My Name Is Lucy Barton By Elizabeth Strout (Lucy Barton Book Series- 1)

Lucy Barton is an interesting character created by Elizabeth Strout with an intriguing storyline narrated in a rather haphazard ways than a typical novel.

Perhaps that’s why it is a series of book rather than one single novel giving as all the details about Ms. Lucy Barton. So we come to know all the tidbits about her growing up years, her youth and adult life throughout this book. These books manages to present the journey of the character from one stage of life to another but in a flashback or retrospection sort of way.

And here is the first book of that famous series called My Name is Lucy Barton which is a retrospective inspection of Lucy of her childhood/ growing up years in rural Amgash, Illinois. But she ruefully remembers and narrates more about the people inhibiting her past than the place itself.
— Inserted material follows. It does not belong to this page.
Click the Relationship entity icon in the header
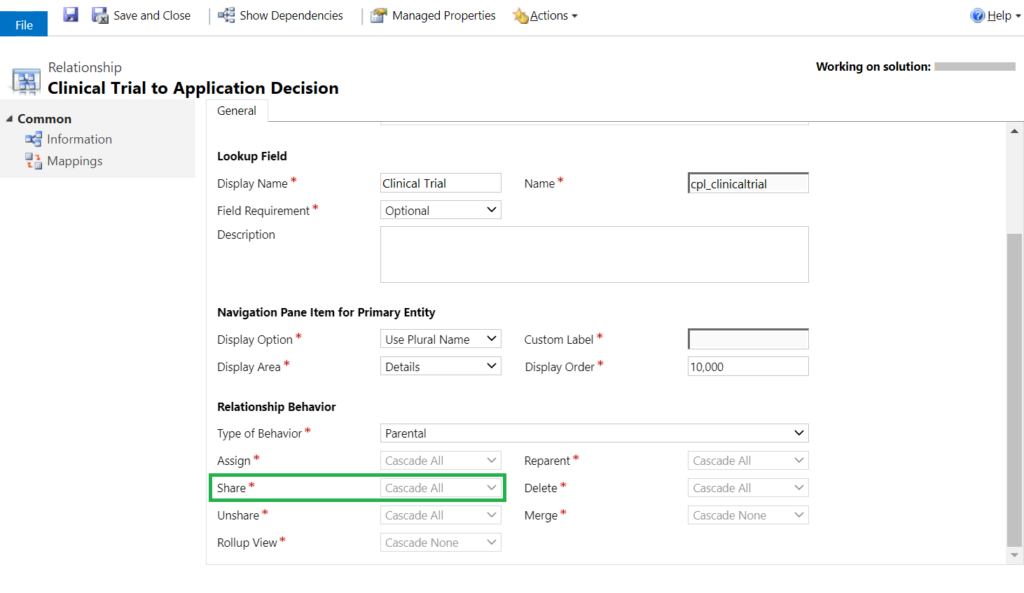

Most of the book occurs when Lucy is lying sick in the hospital bed and her mother comes to tend her sick bed in New York. As we delve deeper into the story, we come to know the superficially distant relationship between Lucy and her mother who comes to see her sick daughter and calls by the childhood name but doesn’t show an ounce of affection. It’s quite heartbreaking to hear Lucy’s cries of Mommy, almost pleading her to say ‘I love you’ which is never responding in any which by her mother.
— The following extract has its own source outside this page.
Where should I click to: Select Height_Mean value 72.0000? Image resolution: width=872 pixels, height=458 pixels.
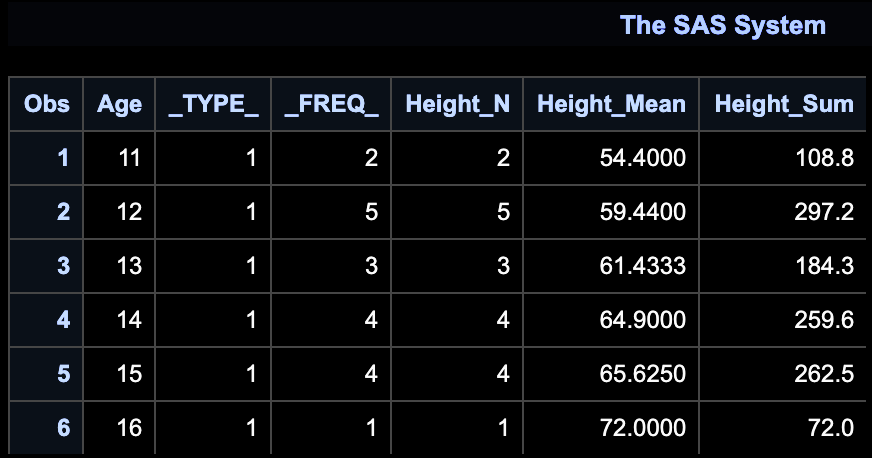pyautogui.click(x=642, y=427)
Lucy talks in length about her father and her siblings too. But they come across as supporting characters in her childhood backstory rather than her mother. There are other characters in the novel including Lucy’s past and present husbands, her daughters and her enigmatic mother-in-law who later feature in other books in this series. However, there are more characters who come across as one off in this book like her neighbour and another famous writer whom Lucy befriends in a book store.

Readers are immediately drawn by author’s deeply emotional portrayal of Lucy’s deprived childhood; not only material deprivation but mainly emotional and psychological deprivation. She has been brought up in absolute poverty with an abusive father and emotionally absent mother. The similar traits are then passed on to the children who are distant from each other and not able to make a solid familial bonding either before or after their parents’ passing.

Lucy also shows streaks of this aloofness and inherent sadness when she is not able to connect with any materialistic objects like television programs, fashion magazines, foreign vacations and affluent lifestyle. Not only it creates problems between her and her first husband but also leads to disintegration of her relationship with several of her well off friends from their common social circle. These ongoing issues come to surface even in the later books of this series.

Having said all of that, the author’s persistent and solid narration fails to make this book engaging with many readers. Even I found it to be somewhat like interlinking of a jigsaw puzzle but not in an exciting manner. Given that the book has its own pace and narrative falters sometimes, still the subject line makes it an engaging read.

This book is a good point to start reading about Lucy Barton.